Since $P$ is reducible with recurrent classes $R_1, \ldots, R_r$ transient classes $T_1, \ldots, T_s$. Then we will have $r$ stationary distributions $\pi_1, \ldots, \pi_r$ corresponding to recurrent classes $R_1, \ldots, R_r$. Let $P_k$ be submatrix of $P$ corresponding to recurrent classes $R_k$. Then we have $\forall i \in R_k, \lim_{n \to \infty} P^{(n)}_{ij} = \pi_k(j) \forall j \in R_k$ and $\lim_{n \to \infty} P^{(n)}_{ij} = 0 \forall j \notin R_k$.

if state $i$ is transient, then $\lim_{n \to \infty} P^{(n)}_{ij} = 0$ for any other transient state $j$, and $\lim_{n \to \infty} P^{(n)}_{ij} = \alpha_k(i) \pi_k(j)$ for any recurrent state $j$.

That is, we have $\lim_{n \to \infty} \nu P^{(n)}_{ij} = \alpha_k(i) \pi_k(j)$ exists, where $\nu$ is initial probability distribution.

$P$ is irreducible but periodic

Since the chain periodic, we can split the state into $d$ classes $A_1, \ldots, A_d$ such that each state class has the same period. Then $P$ will have $d$ eigenvalue of absolute value 1, $d$ complex number $z$ with $z^d = 1$. That is, given initial probability distribution $\nu$, we have the stationary distribution $\lim_{n \to \infty} \frac{1}{d} \sum_{k=1}^d \nu P^{(n + k)} = \pi$. Therefore, the limit and the stationary distribution are not the same.

Therefore, we formally have the following theorem:

If $P$ is irreducible and aperiodic, then there exists a unique stationary distribution $\pi$ such that $\lim_{n \to \infty} \nu P^{(n)} = \pi$ with initial probability distribution $\nu$.

Countable MC convergence to stationary distribution

If MC is countable, irreducible and aperiodic, the positive recurrent states is similar to finite MC. $\lim_{n \to \infty} P^{(n)} = \pi$.

• A irreducible, aperiodic and positive recurrent MC called ergodic.
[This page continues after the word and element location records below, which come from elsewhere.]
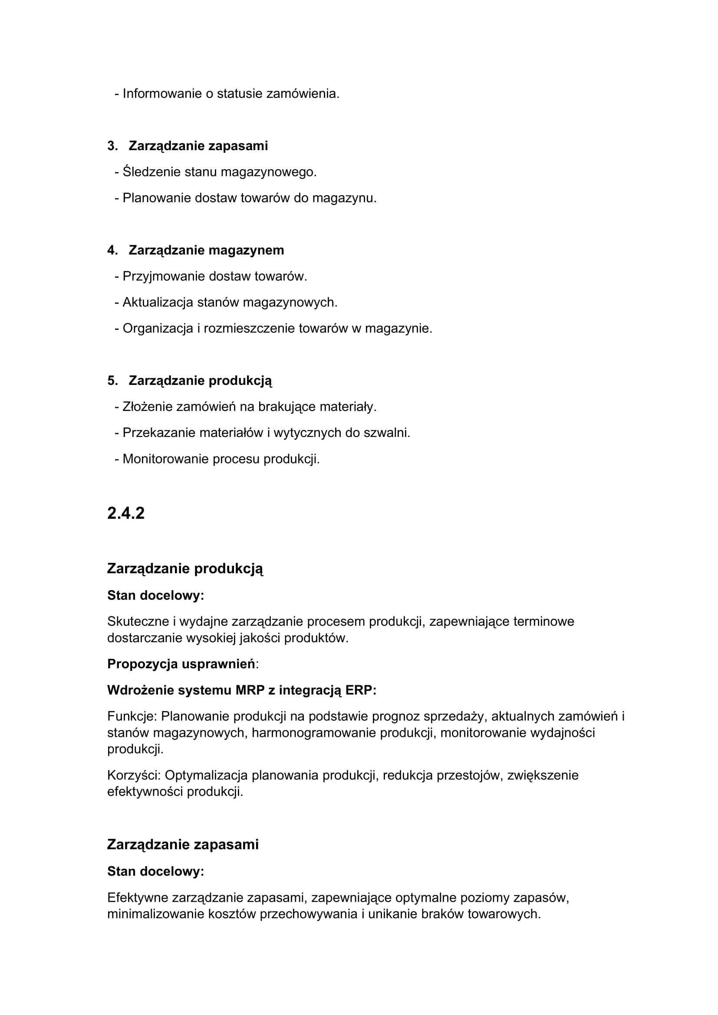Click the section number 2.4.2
(125, 513)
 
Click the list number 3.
(112, 146)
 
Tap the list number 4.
(112, 250)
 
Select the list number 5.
(112, 381)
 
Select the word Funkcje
(132, 716)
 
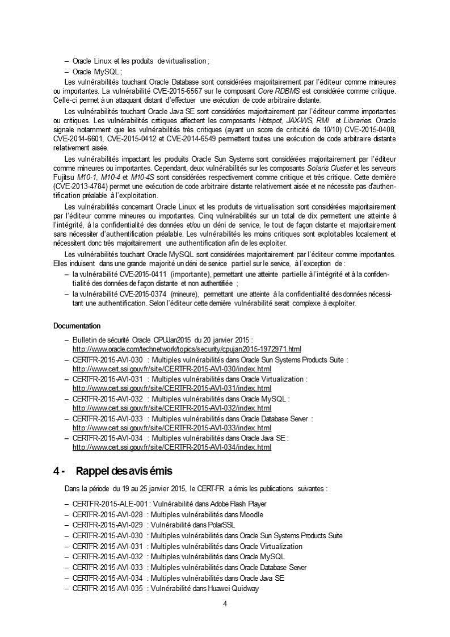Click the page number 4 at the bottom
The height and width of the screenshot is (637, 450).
pos(225,604)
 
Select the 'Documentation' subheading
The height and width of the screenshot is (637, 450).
pos(77,326)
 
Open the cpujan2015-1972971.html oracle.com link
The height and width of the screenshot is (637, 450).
pos(187,349)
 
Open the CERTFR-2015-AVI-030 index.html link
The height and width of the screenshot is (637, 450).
pos(172,368)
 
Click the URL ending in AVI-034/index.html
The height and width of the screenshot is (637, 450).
pos(172,447)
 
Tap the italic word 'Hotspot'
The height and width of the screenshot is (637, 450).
pos(271,120)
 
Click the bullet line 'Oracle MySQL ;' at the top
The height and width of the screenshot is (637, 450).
pos(97,72)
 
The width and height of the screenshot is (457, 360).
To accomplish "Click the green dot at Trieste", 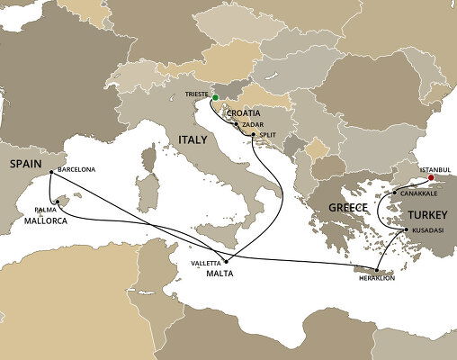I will click(215, 96).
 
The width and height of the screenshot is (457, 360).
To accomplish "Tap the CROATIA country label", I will click(244, 112).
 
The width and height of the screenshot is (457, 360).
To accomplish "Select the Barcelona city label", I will click(76, 168).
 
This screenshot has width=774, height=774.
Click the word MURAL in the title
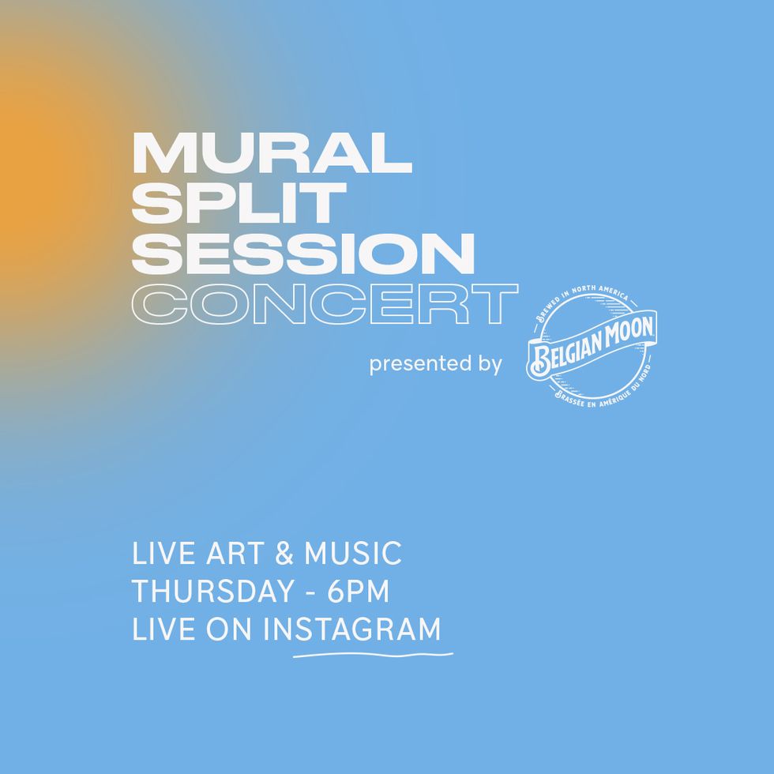(272, 153)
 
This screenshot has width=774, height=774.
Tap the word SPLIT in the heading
(239, 203)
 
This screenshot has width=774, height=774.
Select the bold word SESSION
(303, 254)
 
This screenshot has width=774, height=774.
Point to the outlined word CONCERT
(325, 304)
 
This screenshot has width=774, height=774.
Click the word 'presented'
(414, 364)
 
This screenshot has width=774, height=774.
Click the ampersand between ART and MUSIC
(284, 553)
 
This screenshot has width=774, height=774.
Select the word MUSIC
(353, 553)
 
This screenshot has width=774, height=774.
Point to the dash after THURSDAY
(311, 592)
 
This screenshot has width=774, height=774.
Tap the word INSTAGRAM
(352, 629)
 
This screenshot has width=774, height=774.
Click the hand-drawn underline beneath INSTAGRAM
(373, 655)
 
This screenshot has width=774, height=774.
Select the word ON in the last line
(229, 629)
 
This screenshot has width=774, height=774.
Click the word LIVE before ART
(164, 553)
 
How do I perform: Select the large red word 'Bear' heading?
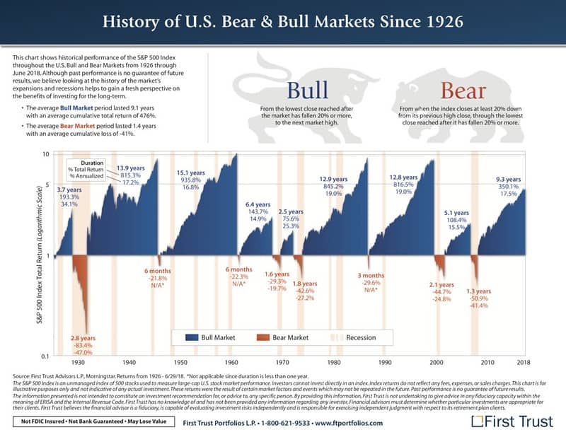463,91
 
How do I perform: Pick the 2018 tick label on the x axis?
524,361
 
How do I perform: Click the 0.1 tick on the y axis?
45,355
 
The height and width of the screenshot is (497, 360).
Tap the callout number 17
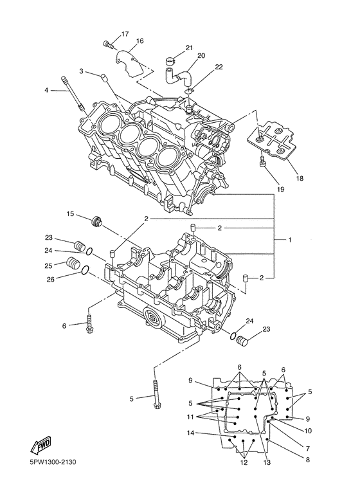(124, 33)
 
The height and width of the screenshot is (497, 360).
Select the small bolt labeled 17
(107, 44)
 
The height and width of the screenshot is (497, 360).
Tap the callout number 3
(82, 71)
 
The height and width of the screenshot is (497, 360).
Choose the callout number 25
(48, 265)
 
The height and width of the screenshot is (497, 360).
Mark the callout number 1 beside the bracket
(290, 240)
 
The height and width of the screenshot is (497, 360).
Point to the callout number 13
(266, 462)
Furthermore, If a stationary distribution exists, then the chain is positive recurrent.

Success-run chain

For a MC with transition probability $p_{x,x+1} = p_x, p_{x,0} = q_{x}$ where $p_{x} + q_{x} = 1$, we call it a success-run chain. It can be shown that $X_n$ is:

• Transient if $\lim_{n \to \infty} \prod_{j = 0}^{n-1} p_{j} > 0$.
• Null recurrent if $\lim_{n \to \infty} \prod_{j = 0}^{n-1} p_{j} = 0$.
• Positive recurrent if $\sum_{n \to \infty} \prod_{j = 0}^{n-1} p_{j} < \infty$.

Mean Recurrence Time

Let $X_n$ be an irreducible and positive recurrent MC with transition probability matrix $P$. Consider this MC start from $i$ the amount of time spent in state $j$ up to and including time $n$: $Y(j,n) = \sum_{i=0}^n 1_{X_i = j}$. Then we have $\lim_{n \to \infty} \frac{1}{n + 1} E[Y(j,n)|X_0 = i] = \lim_{n \to \infty} \frac{1}{n + 1} \sum_{k=0}^n P(X_k = j|X_0 = i) = \pi(j)$.

Again, assume $X_0 = i$, Let $\tau_i$ be the first time that MC returns to state $i$. Then we have $E[\tau_i] = \frac{1}{\pi(i)}$ by law of large number. Here, $E[\tau_i]$ is called the mean recurrence time of state $i$.

Consider an ergodic MC with stationary distribution $\pi$. Let $N_j$ be the number of visits to $j$ between consecutive visits to $i$. Then we have $E[N_j] = \frac{\pi(j)}{\pi(i)}$ and $E[\tau_i] = \frac{1}{\pi(i)}$.